This article discusses the advantages to both biopharmaceutical companies and their vendors of moving outsourcing spend to a commercial model focused on the desired deliverable and not the level of effort required to achieve the deliverable.

By: david agrella

PPD

By: bryan haas

PPD

By: Timothy king

Executive Director, Functional Service Partnerships (FSP), PPD

By: dr p h

PPD

The biopharmaceutical industry faces many challenges. Patent cliffs, increased generic competition, a diminishing pool of promising compounds, payee pricing pressures and increasing costs associated with research and development (R&D) all are factors significantly impacting pharma’s bottom line. As for skyrocketing R&D costs, frequently quoted estimates from lab discovery to approved drug are $1.2 billion, over 10-15 years, and recent cost estimates are much higher. Outsourcing, or moving certain aspects of R&D from a fixed to a variable cost structure, can generate significant R&D savings, which, in turn, frees up valuable dollars for much-needed discovery efforts. However, even in outsourced models, increasing regulatory scrutiny and trial complexity coupled with growing competition for patients and sites create an environment where clinical trial costs continue to rise.

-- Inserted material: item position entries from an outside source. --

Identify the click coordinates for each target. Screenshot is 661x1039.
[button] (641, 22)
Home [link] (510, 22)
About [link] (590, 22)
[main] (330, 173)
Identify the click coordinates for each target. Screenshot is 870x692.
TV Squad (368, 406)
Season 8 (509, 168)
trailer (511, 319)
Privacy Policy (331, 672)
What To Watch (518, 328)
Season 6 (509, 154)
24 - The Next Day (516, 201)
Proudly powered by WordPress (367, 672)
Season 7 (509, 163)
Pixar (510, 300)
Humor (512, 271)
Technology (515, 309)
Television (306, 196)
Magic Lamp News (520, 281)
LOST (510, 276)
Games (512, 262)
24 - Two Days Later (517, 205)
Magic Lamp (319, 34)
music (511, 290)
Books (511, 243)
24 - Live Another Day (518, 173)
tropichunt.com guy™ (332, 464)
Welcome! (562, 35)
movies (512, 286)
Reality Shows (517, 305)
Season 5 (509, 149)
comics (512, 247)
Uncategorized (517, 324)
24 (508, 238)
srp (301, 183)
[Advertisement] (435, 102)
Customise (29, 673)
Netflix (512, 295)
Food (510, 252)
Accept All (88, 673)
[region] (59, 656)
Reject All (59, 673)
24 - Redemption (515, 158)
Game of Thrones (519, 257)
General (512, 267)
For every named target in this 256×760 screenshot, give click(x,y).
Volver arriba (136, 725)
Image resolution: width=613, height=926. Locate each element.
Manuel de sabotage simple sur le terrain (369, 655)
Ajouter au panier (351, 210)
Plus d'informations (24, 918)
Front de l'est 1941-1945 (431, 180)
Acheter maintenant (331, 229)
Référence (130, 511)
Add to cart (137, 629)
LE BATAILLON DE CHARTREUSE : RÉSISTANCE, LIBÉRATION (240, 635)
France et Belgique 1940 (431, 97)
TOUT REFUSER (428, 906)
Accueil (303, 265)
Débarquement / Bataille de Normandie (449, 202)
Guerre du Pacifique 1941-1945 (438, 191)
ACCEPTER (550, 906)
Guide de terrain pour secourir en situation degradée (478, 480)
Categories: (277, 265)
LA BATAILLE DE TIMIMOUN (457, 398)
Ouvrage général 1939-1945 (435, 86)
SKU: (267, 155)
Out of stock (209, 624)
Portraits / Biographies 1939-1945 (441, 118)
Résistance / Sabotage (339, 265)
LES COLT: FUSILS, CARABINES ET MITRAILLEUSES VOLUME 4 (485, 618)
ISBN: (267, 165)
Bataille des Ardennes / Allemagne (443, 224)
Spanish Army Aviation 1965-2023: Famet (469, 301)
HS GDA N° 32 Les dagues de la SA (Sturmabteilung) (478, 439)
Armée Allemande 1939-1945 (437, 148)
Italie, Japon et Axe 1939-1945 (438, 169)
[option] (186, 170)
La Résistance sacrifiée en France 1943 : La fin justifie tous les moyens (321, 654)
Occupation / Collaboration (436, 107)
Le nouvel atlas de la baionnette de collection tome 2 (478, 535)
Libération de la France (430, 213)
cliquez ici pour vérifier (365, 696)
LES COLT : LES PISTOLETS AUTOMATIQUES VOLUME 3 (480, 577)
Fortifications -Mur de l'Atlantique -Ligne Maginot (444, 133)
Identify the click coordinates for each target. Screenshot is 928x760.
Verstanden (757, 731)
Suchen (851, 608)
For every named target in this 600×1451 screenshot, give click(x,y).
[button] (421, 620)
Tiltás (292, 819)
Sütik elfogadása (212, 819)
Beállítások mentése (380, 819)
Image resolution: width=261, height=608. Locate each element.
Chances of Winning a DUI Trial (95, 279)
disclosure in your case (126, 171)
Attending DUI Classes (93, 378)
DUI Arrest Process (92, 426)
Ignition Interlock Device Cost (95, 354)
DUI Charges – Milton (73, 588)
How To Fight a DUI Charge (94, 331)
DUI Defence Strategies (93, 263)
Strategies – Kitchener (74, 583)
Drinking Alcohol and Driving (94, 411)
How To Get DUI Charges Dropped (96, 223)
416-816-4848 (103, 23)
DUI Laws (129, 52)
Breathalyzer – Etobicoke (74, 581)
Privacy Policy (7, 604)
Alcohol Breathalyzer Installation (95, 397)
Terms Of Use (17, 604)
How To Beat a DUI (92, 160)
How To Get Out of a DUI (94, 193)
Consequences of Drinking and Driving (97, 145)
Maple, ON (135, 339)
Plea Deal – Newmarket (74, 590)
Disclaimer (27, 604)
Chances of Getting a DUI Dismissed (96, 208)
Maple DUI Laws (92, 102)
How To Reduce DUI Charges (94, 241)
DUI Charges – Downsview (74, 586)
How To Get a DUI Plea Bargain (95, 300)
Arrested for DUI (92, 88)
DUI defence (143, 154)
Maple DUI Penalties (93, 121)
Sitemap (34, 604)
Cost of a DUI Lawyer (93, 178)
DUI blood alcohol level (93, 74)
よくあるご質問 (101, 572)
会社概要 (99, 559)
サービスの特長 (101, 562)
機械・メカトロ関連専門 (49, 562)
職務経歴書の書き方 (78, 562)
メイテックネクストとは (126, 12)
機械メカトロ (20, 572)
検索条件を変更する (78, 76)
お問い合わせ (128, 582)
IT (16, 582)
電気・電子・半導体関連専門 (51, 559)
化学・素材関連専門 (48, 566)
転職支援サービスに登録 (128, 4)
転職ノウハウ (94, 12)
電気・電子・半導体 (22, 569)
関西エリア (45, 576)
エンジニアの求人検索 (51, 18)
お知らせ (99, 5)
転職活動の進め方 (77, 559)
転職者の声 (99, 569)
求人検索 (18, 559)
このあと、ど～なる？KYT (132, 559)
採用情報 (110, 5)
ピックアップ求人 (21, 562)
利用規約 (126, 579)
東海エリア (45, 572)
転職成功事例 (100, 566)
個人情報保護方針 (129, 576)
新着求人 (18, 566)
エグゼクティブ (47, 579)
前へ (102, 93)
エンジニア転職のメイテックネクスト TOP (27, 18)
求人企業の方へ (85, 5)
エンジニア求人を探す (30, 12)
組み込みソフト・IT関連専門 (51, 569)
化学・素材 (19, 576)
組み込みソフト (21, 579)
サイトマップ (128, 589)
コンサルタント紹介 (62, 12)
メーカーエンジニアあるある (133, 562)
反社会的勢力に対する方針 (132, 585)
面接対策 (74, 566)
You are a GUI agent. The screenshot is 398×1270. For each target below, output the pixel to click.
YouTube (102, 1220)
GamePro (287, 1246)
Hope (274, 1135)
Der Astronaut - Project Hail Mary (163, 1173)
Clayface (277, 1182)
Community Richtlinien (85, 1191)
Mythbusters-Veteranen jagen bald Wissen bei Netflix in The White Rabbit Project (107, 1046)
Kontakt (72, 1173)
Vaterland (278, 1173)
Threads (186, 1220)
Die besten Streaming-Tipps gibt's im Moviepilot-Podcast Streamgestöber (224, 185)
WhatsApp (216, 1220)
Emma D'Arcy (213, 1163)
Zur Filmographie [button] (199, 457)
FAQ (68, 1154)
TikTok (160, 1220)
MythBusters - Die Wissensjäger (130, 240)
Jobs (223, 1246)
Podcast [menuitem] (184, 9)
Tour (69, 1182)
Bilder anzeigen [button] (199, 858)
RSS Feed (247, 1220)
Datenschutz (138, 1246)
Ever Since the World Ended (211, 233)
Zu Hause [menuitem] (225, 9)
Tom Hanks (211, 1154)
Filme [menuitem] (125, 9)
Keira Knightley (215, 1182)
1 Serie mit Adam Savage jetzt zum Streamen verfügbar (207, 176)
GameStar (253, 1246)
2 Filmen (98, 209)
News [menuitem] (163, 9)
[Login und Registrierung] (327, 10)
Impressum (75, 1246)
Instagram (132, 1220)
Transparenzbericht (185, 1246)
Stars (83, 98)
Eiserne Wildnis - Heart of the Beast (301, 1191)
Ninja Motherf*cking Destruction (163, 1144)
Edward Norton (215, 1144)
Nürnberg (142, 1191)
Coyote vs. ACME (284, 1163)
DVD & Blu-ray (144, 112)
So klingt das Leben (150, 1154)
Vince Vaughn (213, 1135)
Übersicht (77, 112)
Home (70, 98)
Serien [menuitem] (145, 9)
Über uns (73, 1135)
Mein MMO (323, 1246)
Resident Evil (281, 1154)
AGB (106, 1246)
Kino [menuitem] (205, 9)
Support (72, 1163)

In this article, we will briefly discuss the origins of the vendor outsourcing model and its associated contractual structure, as well as some emerging trends in the vendor commercial framework. We also propose changes to contract structures that can drive innovation and contribute additional R&D savings.

How Did it All Begin?
The basic scientific model to conduct clinical trials had long been established: A study protocol developed, project lead assigned, sites selected, clinical monitoring team assigned, investigator training held, database built and deployed, and so on. Rules and regulations continue to evolve in an effort to ensure patient safety and data integrity.4 The vendor industry was born in the mid-1980s as pharma began to explore outsourcing of clinical trials tasks such as site monitoring and management, database programming, and drug safety monitoring.

Historically, pharma companies chose to support the whole of R&D efforts, including clinical trial conduct, with their own staff—an insourced model. However, the fixed nature of this model limited pharma’s flexibility to expand or contract its workforce in response to the needs of its development pipeline. The solution was to outsource the functions—clinical monitoring, data management, drug safety, etc.—of a specific clinical trial or program, i.e., the variable labor efforts. Outsourcing to vendors allowed for a more efficient use of resources and reduced expenses associated with trial conduct. Over the last 30 years, pharma has gradually increased its annual outsourcing spend from an estimated $3.7 billion in 2001 to $12.9 billion in 2011. In terms of percentage of R&D expenditure outsourced, spend started at virtually nothing in 1985, but has grown steadily to an estimated 33.4%, 46.3%, and 58.6% for large, medium and small pharma, respectfully, today. 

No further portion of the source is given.